__Supplied records__
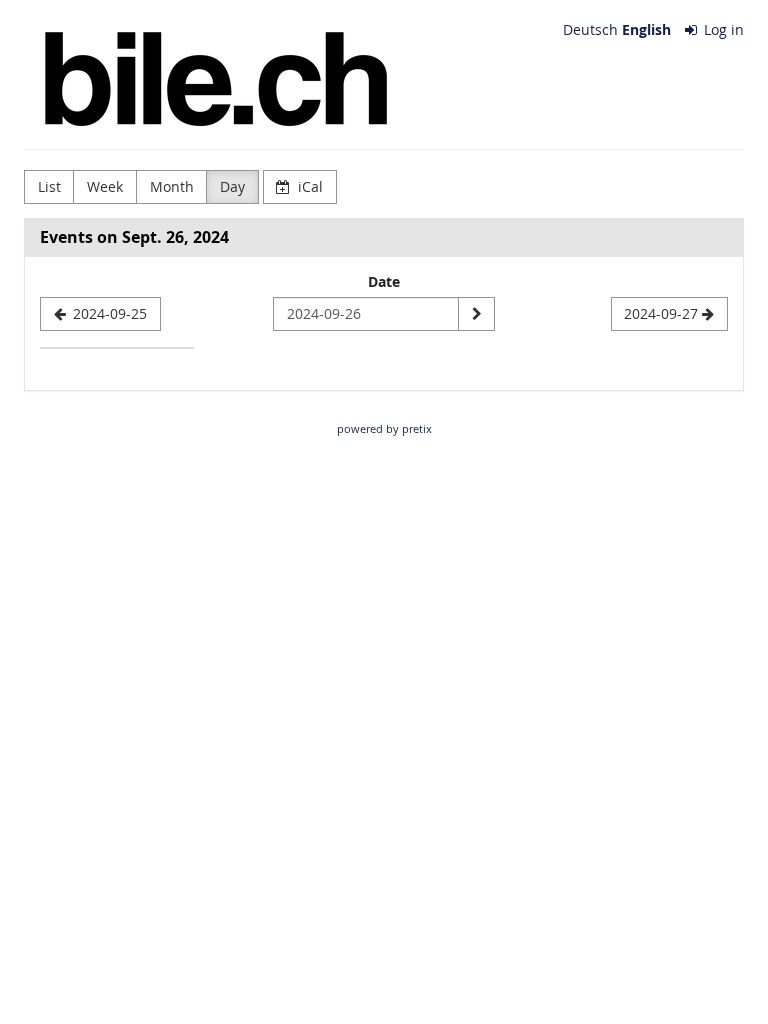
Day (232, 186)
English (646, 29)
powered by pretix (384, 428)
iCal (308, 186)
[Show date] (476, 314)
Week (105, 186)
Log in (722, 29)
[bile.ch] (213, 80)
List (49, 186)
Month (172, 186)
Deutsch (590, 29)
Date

--

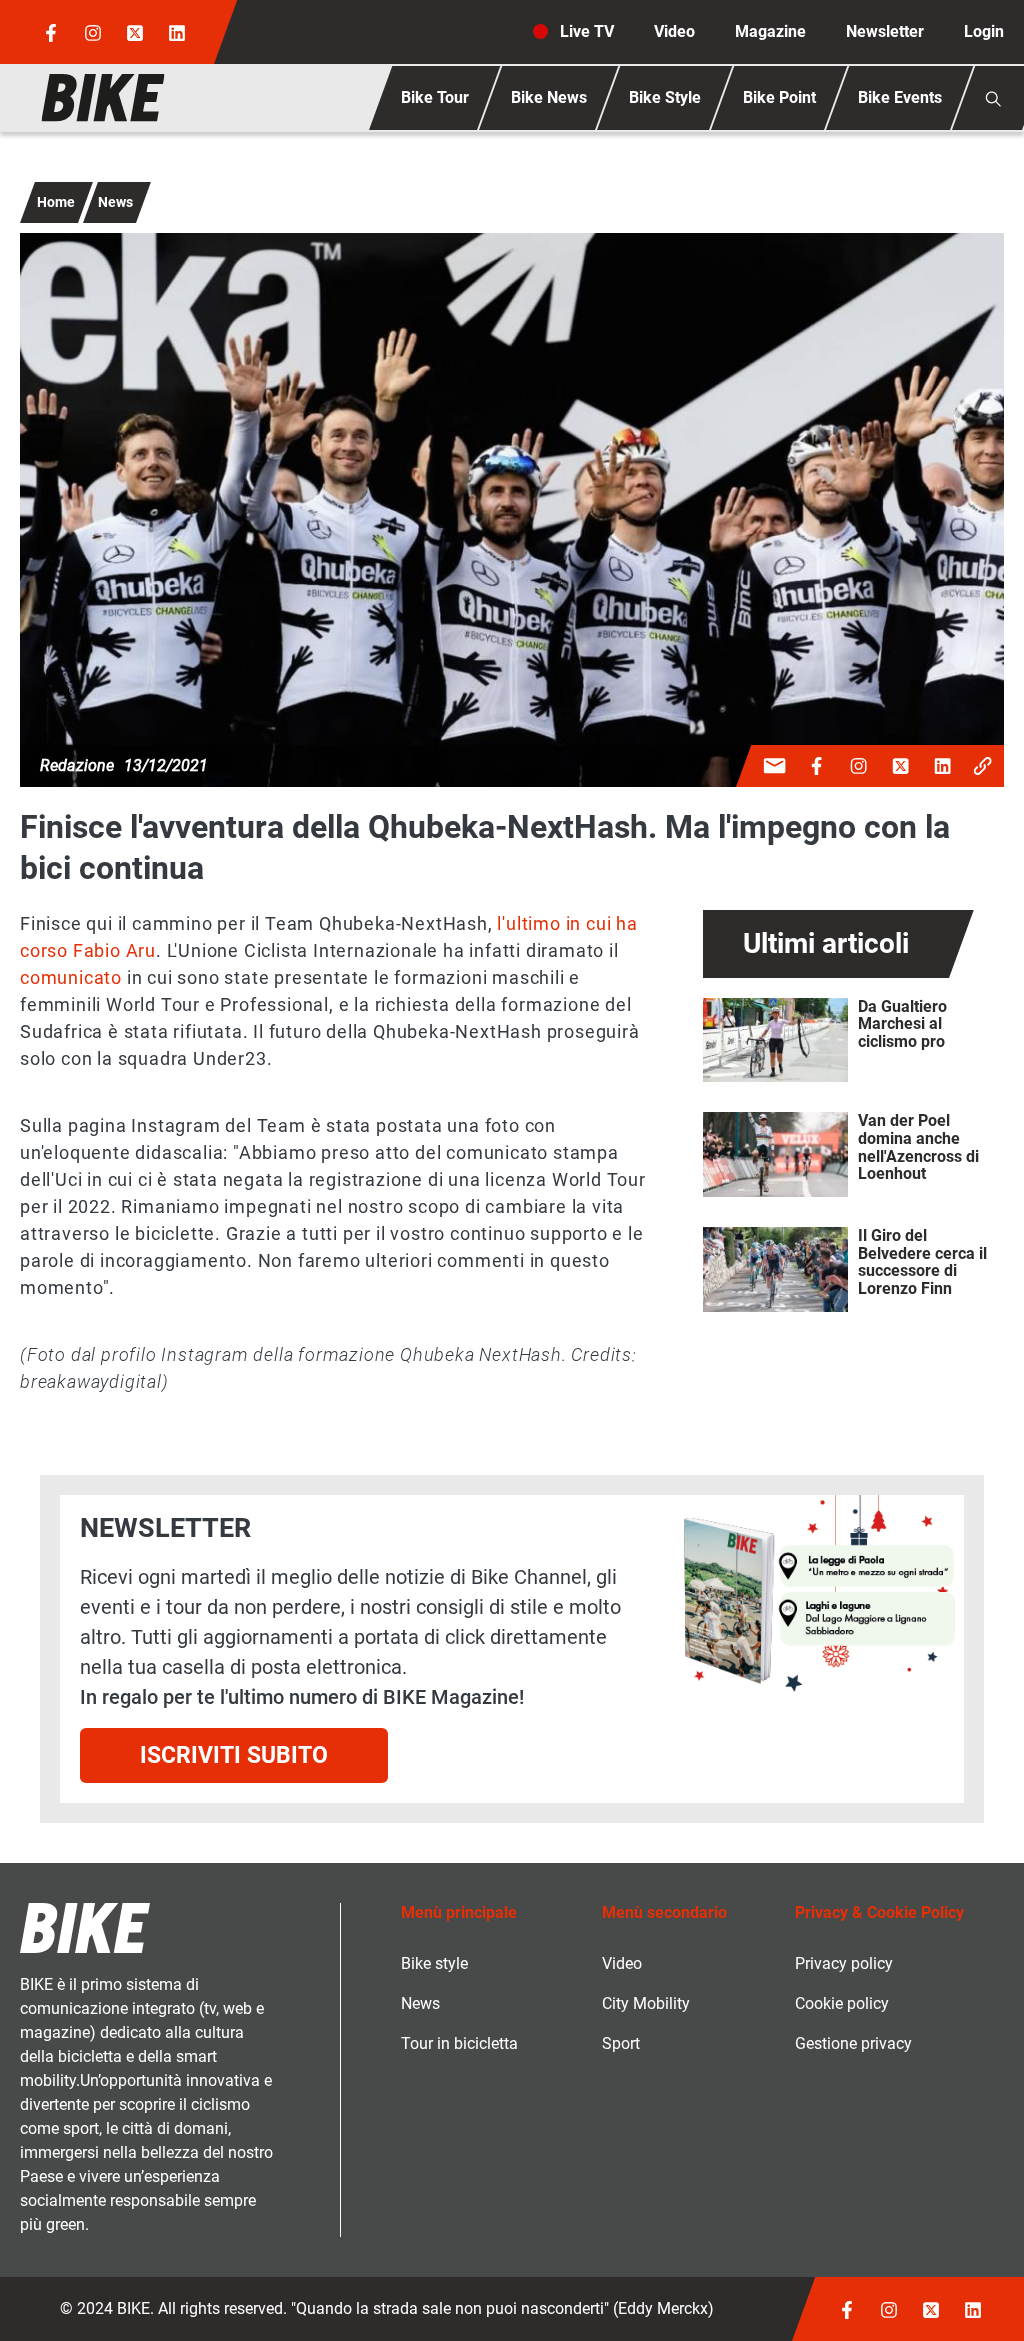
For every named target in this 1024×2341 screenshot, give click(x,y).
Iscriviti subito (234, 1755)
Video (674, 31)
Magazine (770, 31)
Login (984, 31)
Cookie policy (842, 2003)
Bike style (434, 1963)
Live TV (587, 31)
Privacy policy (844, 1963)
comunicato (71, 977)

__What you will do__
Print the lines above from the one with "Login (984, 31)" through the one with "comunicato (71, 977)", both included, exactly as written and nothing more.

__Your solution__
Login (984, 31)
Cookie policy (842, 2003)
Bike style (434, 1963)
Live TV (587, 31)
Privacy policy (844, 1963)
comunicato (71, 977)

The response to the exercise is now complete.